> [Activity]
What is needed here is an exact transcription of the entries that follow.

> [Stored items]
☆ ☆ ☆
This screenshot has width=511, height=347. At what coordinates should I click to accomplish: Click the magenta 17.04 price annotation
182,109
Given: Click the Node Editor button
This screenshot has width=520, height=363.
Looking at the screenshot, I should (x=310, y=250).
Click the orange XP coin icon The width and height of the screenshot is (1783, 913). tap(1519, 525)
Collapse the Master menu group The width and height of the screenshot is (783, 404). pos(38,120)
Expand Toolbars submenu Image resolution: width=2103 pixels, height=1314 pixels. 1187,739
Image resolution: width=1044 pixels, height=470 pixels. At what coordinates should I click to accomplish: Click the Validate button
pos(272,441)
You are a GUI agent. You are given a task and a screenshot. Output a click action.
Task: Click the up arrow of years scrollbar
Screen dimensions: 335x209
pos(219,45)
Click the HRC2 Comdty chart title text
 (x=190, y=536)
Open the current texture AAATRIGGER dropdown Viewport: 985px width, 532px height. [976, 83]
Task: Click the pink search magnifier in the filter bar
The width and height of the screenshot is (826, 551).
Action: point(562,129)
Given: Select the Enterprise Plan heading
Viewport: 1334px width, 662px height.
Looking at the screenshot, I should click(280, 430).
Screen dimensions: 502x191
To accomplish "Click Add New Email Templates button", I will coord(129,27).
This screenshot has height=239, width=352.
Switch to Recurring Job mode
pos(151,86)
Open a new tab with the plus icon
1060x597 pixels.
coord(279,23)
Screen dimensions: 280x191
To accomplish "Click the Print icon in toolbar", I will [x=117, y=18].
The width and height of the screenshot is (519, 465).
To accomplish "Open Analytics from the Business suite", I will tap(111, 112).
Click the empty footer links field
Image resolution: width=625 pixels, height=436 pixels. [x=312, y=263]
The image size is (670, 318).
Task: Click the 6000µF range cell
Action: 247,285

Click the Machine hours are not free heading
☆ ☆ ☆
> [Exercise answer]
This screenshot has width=511, height=347. At what coordinates should I click to accomplish: Click the magenta 17.04 price annotation
182,109
Given: Click the Node Editor button
This screenshot has width=520, height=363.
Looking at the screenshot, I should (x=310, y=250).
Click the orange XP coin icon The width and height of the screenshot is (1783, 913). tap(1519, 525)
Collapse the Master menu group The width and height of the screenshot is (783, 404). pos(38,120)
Expand Toolbars submenu Image resolution: width=2103 pixels, height=1314 pixels. 1187,739
Image resolution: width=1044 pixels, height=470 pixels. At what coordinates should I click to accomplish: Click the Validate button
pos(272,441)
You are a GUI agent. You are given a task and a screenshot. Output a click action.
Task: Click the up arrow of years scrollbar
Screen dimensions: 335x209
pos(219,45)
Click the HRC2 Comdty chart title text
 (x=190, y=536)
Open the current texture AAATRIGGER dropdown Viewport: 985px width, 532px height. [976, 83]
Task: Click the pink search magnifier in the filter bar
The width and height of the screenshot is (826, 551).
Action: point(562,129)
Given: Select the Enterprise Plan heading
Viewport: 1334px width, 662px height.
Looking at the screenshot, I should click(280, 430).
Screen dimensions: 502x191
To accomplish "Click Add New Email Templates button", I will coord(129,27).
This screenshot has height=239, width=352.
Switch to Recurring Job mode
pos(151,86)
Open a new tab with the plus icon
1060x597 pixels.
coord(279,23)
Screen dimensions: 280x191
To accomplish "Click the Print icon in toolbar", I will [x=117, y=18].
The width and height of the screenshot is (519, 465).
To accomplish "Open Analytics from the Business suite", I will tap(111, 112).
Click the empty footer links field
Image resolution: width=625 pixels, height=436 pixels. [x=312, y=263]
The image size is (670, 318).
Task: Click the 6000µF range cell
Action: 247,285

Click the Machine hours are not free heading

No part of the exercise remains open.